■ **WHAT THE TASK REQUIRES**: Please set down every record exactly as it appears below.

■ **RECORD SET**:

————————

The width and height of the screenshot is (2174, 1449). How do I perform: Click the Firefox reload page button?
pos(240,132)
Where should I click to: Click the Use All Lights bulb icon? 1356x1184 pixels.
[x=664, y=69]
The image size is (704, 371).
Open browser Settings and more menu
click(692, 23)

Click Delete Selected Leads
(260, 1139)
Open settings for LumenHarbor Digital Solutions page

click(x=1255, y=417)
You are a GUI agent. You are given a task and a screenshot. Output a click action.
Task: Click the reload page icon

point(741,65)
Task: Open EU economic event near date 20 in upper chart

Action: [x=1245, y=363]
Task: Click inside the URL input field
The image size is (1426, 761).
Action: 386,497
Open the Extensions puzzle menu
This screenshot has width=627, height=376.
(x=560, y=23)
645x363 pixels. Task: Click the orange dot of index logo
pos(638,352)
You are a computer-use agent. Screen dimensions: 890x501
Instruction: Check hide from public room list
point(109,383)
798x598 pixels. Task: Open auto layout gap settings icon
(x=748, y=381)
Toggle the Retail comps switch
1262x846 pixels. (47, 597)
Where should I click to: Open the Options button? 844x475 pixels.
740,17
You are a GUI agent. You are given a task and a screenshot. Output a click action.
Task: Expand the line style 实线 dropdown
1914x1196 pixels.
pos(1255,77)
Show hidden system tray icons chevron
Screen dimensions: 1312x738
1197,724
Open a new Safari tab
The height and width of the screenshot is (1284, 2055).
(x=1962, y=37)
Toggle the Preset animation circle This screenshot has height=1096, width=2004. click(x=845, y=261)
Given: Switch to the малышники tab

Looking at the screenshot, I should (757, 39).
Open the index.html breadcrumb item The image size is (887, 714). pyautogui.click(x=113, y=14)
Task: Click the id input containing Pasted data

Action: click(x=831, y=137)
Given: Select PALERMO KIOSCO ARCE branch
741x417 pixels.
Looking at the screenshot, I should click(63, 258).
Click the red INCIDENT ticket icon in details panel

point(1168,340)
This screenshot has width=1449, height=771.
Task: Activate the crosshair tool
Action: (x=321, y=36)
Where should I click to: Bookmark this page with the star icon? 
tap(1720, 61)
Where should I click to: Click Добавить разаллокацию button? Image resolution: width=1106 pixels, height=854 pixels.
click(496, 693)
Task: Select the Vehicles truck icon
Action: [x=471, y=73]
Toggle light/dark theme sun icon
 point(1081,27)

————————

■ **EXERCISE OUTPUT**:
The width and height of the screenshot is (2174, 1449). How do I perform: Click the Firefox reload page button?
pos(240,132)
Where should I click to: Click the Use All Lights bulb icon? 1356x1184 pixels.
[x=664, y=69]
The image size is (704, 371).
Open browser Settings and more menu
click(692, 23)

Click Delete Selected Leads
(260, 1139)
Open settings for LumenHarbor Digital Solutions page

click(x=1255, y=417)
You are a GUI agent. You are given a task and a screenshot. Output a click action.
Task: Click the reload page icon

point(741,65)
Task: Open EU economic event near date 20 in upper chart

Action: [x=1245, y=363]
Task: Click inside the URL input field
The image size is (1426, 761).
Action: 386,497
Open the Extensions puzzle menu
This screenshot has width=627, height=376.
(x=560, y=23)
645x363 pixels. Task: Click the orange dot of index logo
pos(638,352)
You are a computer-use agent. Screen dimensions: 890x501
Instruction: Check hide from public room list
point(109,383)
798x598 pixels. Task: Open auto layout gap settings icon
(x=748, y=381)
Toggle the Retail comps switch
1262x846 pixels. (47, 597)
Where should I click to: Open the Options button? 844x475 pixels.
740,17
You are a GUI agent. You are given a task and a screenshot. Output a click action.
Task: Expand the line style 实线 dropdown
1914x1196 pixels.
pos(1255,77)
Show hidden system tray icons chevron
Screen dimensions: 1312x738
1197,724
Open a new Safari tab
The height and width of the screenshot is (1284, 2055).
(x=1962, y=37)
Toggle the Preset animation circle This screenshot has height=1096, width=2004. click(x=845, y=261)
Given: Switch to the малышники tab

Looking at the screenshot, I should (757, 39).
Open the index.html breadcrumb item The image size is (887, 714). pyautogui.click(x=113, y=14)
Task: Click the id input containing Pasted data

Action: click(x=831, y=137)
Given: Select PALERMO KIOSCO ARCE branch
741x417 pixels.
Looking at the screenshot, I should click(63, 258).
Click the red INCIDENT ticket icon in details panel

point(1168,340)
This screenshot has width=1449, height=771.
Task: Activate the crosshair tool
Action: (x=321, y=36)
Where should I click to: Bookmark this page with the star icon? 
tap(1720, 61)
Where should I click to: Click Добавить разаллокацию button? Image resolution: width=1106 pixels, height=854 pixels.
click(496, 693)
Task: Select the Vehicles truck icon
Action: [x=471, y=73]
Toggle light/dark theme sun icon
 point(1081,27)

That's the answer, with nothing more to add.